After Scott McLeod was hired a program director, the station gradually began moving in a more adult direction. With a switch to adult contemporary music from the 1960s through the present, "Q-98" became "Magic 98". Owner Cape Fear Broadcasting had to file suit in federal court when Raleigh-based Voyager Communications claimed it had the exclusive right to use the Magic name in North Carolina. Voyager finally agreed to let the name be used "in exchange for a nominal licensing fee."

The Q98 name was back by 1992.

The syndicated Bob and Sheri show made its debut on WQSM in 1998. 10 years later, Bob Lacey and Sheri Lynch celebrated their own anniversary by helping Q98 celebrate 30 years. Q98 had considered a local morning show in 2002 but good ratings made the station take a second look.

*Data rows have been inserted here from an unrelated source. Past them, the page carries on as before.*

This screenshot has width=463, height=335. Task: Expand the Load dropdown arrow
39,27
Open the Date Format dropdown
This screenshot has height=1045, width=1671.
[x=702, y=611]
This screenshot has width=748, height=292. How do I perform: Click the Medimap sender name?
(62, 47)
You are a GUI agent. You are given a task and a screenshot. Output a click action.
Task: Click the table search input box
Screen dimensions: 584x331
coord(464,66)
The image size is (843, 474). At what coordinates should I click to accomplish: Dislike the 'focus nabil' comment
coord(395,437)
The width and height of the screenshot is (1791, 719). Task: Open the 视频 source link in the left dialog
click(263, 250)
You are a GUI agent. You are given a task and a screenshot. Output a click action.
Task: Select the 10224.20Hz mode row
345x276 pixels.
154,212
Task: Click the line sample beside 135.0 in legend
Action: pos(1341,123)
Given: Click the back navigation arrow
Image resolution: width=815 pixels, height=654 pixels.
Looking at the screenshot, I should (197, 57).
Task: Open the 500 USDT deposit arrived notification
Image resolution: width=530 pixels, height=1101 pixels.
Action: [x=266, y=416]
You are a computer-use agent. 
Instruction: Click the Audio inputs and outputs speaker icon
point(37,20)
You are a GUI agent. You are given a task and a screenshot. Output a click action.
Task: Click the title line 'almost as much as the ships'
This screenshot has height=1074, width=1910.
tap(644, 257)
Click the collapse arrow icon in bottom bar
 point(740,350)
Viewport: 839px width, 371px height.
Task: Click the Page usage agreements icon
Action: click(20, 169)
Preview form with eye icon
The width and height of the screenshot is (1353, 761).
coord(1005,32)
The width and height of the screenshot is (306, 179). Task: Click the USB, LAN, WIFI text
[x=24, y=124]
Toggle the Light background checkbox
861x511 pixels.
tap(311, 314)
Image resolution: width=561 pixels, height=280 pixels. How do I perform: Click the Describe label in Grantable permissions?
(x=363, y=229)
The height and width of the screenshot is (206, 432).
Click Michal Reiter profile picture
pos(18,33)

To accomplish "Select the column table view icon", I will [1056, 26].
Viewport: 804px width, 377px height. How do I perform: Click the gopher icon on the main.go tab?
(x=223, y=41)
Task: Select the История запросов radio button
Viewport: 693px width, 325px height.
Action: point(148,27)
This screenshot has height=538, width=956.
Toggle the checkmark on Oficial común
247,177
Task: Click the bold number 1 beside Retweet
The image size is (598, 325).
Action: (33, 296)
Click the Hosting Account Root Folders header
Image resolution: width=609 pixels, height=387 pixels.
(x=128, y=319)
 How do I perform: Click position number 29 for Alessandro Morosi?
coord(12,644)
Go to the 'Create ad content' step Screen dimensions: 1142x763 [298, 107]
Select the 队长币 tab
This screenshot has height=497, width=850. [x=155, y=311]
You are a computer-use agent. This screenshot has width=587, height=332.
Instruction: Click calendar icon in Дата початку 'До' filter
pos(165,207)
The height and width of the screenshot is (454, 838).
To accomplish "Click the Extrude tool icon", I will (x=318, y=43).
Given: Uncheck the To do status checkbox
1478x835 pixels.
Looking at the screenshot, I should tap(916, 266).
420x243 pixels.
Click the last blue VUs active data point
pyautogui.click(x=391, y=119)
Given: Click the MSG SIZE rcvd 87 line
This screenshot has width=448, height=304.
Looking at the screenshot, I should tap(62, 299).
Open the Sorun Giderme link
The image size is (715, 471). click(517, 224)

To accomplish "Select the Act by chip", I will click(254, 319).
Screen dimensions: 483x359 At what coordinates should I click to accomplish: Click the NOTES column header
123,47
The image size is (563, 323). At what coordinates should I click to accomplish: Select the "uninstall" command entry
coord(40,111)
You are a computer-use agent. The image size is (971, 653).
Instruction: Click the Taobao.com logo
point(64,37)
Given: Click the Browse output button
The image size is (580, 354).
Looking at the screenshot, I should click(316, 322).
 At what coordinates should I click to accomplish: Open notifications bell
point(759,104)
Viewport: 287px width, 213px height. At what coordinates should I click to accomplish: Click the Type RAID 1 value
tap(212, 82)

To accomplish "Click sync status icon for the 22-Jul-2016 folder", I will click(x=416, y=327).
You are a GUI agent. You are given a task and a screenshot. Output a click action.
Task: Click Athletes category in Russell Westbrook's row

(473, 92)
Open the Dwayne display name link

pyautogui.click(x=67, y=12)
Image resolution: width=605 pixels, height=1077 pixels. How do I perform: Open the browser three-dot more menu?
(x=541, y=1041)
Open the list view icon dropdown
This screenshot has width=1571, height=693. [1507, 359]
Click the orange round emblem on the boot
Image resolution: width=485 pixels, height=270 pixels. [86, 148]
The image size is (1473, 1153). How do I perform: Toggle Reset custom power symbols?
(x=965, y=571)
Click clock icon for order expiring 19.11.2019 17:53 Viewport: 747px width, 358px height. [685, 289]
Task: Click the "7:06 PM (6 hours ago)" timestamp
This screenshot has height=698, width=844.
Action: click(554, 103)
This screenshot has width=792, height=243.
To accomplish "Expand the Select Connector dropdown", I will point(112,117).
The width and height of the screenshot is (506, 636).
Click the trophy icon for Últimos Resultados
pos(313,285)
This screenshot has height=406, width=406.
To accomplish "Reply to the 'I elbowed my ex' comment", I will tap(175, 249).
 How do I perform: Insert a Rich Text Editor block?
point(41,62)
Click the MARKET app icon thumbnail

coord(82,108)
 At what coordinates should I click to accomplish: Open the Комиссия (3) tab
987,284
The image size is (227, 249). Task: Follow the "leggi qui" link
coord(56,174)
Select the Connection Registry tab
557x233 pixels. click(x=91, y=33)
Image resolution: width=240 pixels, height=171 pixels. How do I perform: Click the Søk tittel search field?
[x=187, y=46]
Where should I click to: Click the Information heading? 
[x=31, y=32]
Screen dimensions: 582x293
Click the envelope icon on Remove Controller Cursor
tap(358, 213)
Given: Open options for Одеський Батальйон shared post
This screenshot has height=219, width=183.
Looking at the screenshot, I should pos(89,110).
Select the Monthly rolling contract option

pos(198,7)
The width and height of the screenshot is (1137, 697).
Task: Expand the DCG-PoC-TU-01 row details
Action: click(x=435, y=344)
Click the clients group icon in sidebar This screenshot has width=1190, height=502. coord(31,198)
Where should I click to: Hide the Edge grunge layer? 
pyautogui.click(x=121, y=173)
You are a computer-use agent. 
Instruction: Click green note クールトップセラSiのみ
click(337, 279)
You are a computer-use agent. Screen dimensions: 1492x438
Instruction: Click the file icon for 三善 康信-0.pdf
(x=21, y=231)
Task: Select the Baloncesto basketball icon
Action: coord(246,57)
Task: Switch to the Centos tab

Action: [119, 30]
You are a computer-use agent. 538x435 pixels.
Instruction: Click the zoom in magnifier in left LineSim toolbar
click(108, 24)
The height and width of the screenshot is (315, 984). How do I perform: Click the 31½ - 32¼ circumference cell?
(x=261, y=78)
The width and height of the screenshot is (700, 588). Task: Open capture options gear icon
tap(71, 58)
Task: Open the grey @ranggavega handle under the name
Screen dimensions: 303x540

The station, also, carries the nationally syndicated Open House Party with John Garabedian on Saturday nights. The show was aired until around 2004, when it was taken off of the air in favor of a locally produced show. Open House Party made a return on December 7, 2005. On the night of March 26, 2011, Q98 began broadcasting Open House Party from 7:00 p.m. to 5:00 a.m. Before March 26, 2011, the station would broadcast Open House Party from 7:00 p.m. to midnight.

In September 1999, Cumulus Broadcasting announced plans to buy WQSM, WRCQ, WFNC and WFNC-FM from Cape Fear. This sale was challenged by Ocean Broadcasting of Wilmington, North Carolina, because it would give Cumulus 6 FMs and an AM in Wilmington, and about 55 percent of market revenue. By the time the deal was completed in 2001, Cumulus properties also included WKQB. When WFNC stopped doing daily editorials, WQSM was one of the stations that aired taped editorials instead.